Para evitar questionamentos e preservar sua imagem, Emerson revelou que precisou criar um noivado fictício, entre outras estratégias, para despistar curiosidades sobre sua vida pessoal. "Precisei esconder esse fato durante minha carreira toda, pra me preservar, preservar minha carreira, para sobreviver no meio do futebol. Consegui isso, tanto é que joguei até onde achei que deveria, aos 35 anos", explicou.

Atualmente, Emerson Ferretti está em um relacionamento com o bailarino e jornalista Jordan Dafner, com quem namora desde o início do ano. No último domingo (11), os dois foram vistos juntos na torcida de uma partida do Bahia contra o Vitória, na Arena Fonte Nova. Pela primeira vez, Jordan postou uma foto ao lado de Emerson.
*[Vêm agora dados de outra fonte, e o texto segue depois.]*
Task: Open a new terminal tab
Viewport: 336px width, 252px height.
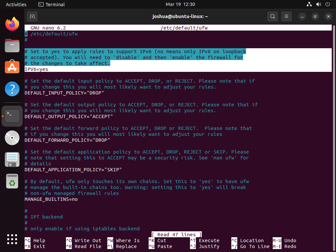Action: coord(32,16)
Com 50 anos, Emerson explicou que a decisão de falar abertamente sobre sua sexualidade foi motivada pela necessidade de abordar um tema que ainda é evitado no futebol. "Essa tomada de decisão aconteceu justamente para jogar luz sobre um assunto que não é conversado no meio do futebol. Mas existem muitos gays, não fui o único, e todos eles precisam se esconder. Quando alguém cria um personagem para sobreviver, isso é muito dolorido, é sofrido. Então, falar sobre isso e virar uma referência, acredito que ajudará muitos que estão no futebol ou até mesmo garotos gays que pretendem ser jogadores a se aproximar e enfrentar isso", declarou. “O caráter, o talento, não se mede pela sexualidade, o fato de ser gay não me impediu em momento nenhum de ser um goleiro que entregasse desempenho nos clubes que joguei", disse.”

Bob Fernandes também recordou um encontro com Emerson de anos atrás, quando ele ainda jogava. Na época, o goleiro afirmou estar noivo, o que, segundo ele, era uma forma de atender à pressão social. "Era um discurso que às vezes era necessário porque existia uma cobrança social muito grande em relação a namoro, casamento, a uma presença feminina do lado. Infelizmente, tínhamos que usar esse discurso. Era uma das formas que tínhamos para nos protegermos. Muitos atletas gays acabam inclusive casando para afastar qualquer suspeita sobre a sexualidade deles. Isso é muito triste, ter que representar o tempo todo", lamentou.